The Kurdish forces took over production facilities at the Bai Hassan and Kirkuk oilfields near the city of Kirkuk, the petroleum ministry in Baghdad said. It called on the Kurds to withdraw immediately to avoid "dire consequences".
Kurdish forces took control of nearby Kirkuk a month ago after Iraqi troops withdrew in the face of a lightning assault by ISIS militants, who have seized large parts of northern and western Iraq.
The two oilfields have a combined production capacity of 450,000 barrels per day but have not been producing significant volumes since March when Baghdad's Kirkuk-Ceyhan export pipeline was sabotaged.
An oil ministry spokesman in Baghdad described the takeover as dangerous and irresponsible and called for the Kurdish forces to withdraw immediately.
Kurdish authorities said they had moved to "secure the oilfields of Bai Hassan and the Makhmour area" of the giant Kirkuk oilfield after hearing that the oil ministry planned to disrupt a pipeline designed to pump oil from Makhmour.
Bai Hassan and the Makhmour part of the Kirkuk oilfield had been under the control of the state's North Oil Company (NOC).
"The Kurdish Regional Government learned on Thursday that some officials in the federal ministry of oil gave orders to a number of NOC staff to cease their cooperation with the KRG and to dismantle or render inoperable the valves on the new pipeline," the Kurdish authorities said in a statement.
The statement said the Bai Hassan field and other fields in the Makhmour district were under Kurdish government management and that NOC staff had been told they should cooperate with Kurdish authorities from Saturday or leave. It also said any production at the fields would be used primarily for domestic supply.
The Baghdad ministry rejected Kurdish assertions that they had acted to protect oil infrastructure, saying it had worked to raise output at the fields and increase investment in local gasoline production.
Fighting between government forces and militants is raging in and around several cities in northern and western Iraq, some insurgent-held - like Tikrit - and others under tenuous control of government forces like Ramadi in Anbar province.
Security forces repelled an Islamic State militant surge on Friday on the Anbar Operations Command centre and police headquarters in Ramadi.

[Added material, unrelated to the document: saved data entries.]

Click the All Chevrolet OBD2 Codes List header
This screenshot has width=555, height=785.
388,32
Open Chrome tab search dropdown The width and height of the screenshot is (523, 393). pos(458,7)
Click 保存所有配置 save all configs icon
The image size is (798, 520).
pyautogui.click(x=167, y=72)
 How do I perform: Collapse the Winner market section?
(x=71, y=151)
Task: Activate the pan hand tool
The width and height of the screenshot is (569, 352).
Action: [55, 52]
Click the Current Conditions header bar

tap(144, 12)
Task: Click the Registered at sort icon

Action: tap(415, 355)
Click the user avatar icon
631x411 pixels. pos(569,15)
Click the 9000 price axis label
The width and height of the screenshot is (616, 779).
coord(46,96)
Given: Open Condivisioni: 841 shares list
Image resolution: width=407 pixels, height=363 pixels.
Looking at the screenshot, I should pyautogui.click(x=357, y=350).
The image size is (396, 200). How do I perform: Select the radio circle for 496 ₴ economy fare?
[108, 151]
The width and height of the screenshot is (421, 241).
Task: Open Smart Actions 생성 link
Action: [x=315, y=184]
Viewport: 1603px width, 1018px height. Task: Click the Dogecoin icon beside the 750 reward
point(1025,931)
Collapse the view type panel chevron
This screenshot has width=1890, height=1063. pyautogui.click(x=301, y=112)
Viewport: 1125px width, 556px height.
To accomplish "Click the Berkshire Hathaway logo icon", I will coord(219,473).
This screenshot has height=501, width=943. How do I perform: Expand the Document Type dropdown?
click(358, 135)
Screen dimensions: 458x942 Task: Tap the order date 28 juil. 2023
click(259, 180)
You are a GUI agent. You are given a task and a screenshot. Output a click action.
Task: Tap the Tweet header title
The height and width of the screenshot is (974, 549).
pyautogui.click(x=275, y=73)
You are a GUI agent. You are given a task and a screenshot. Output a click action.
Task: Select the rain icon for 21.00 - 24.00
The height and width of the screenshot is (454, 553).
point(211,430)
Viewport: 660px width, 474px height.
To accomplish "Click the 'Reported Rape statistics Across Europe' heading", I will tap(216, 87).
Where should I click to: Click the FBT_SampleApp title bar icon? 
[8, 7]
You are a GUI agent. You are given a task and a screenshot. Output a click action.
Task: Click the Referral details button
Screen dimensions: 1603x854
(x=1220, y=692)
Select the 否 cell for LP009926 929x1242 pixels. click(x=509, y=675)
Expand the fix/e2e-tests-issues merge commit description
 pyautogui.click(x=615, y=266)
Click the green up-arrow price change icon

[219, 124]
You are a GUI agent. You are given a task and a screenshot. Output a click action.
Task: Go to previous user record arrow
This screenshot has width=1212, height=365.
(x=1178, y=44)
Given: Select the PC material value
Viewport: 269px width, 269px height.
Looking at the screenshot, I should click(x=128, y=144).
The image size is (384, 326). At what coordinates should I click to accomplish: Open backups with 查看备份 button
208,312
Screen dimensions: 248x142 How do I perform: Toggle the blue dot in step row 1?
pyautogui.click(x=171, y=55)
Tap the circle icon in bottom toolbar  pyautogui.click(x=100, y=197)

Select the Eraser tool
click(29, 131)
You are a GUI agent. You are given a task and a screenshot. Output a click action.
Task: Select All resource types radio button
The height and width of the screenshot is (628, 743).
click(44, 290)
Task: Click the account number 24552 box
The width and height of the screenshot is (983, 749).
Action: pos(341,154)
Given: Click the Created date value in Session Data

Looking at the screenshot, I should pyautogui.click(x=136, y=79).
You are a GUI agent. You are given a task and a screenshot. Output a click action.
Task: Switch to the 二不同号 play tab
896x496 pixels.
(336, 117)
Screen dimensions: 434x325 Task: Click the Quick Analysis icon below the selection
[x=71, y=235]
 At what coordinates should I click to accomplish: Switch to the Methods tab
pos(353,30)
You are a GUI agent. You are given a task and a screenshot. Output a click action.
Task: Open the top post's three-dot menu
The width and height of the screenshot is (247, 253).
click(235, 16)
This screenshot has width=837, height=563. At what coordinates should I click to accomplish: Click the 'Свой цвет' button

Fighting lasted several hours before the militants were pushed back, a security source in Ramadi told Reuters, adding that the situation in Ramadi had worsened in recent weeks as the militants had become more aggressive in their attacks.
On the southern edge of Kirkuk province, where thousands of displaced have fled from the city of Tikrit and other areas overrun by militants last month, 18 civilians were killed and 26 more severely wounded when a suicide bomber drove a car into a checkpoint, police and medics said.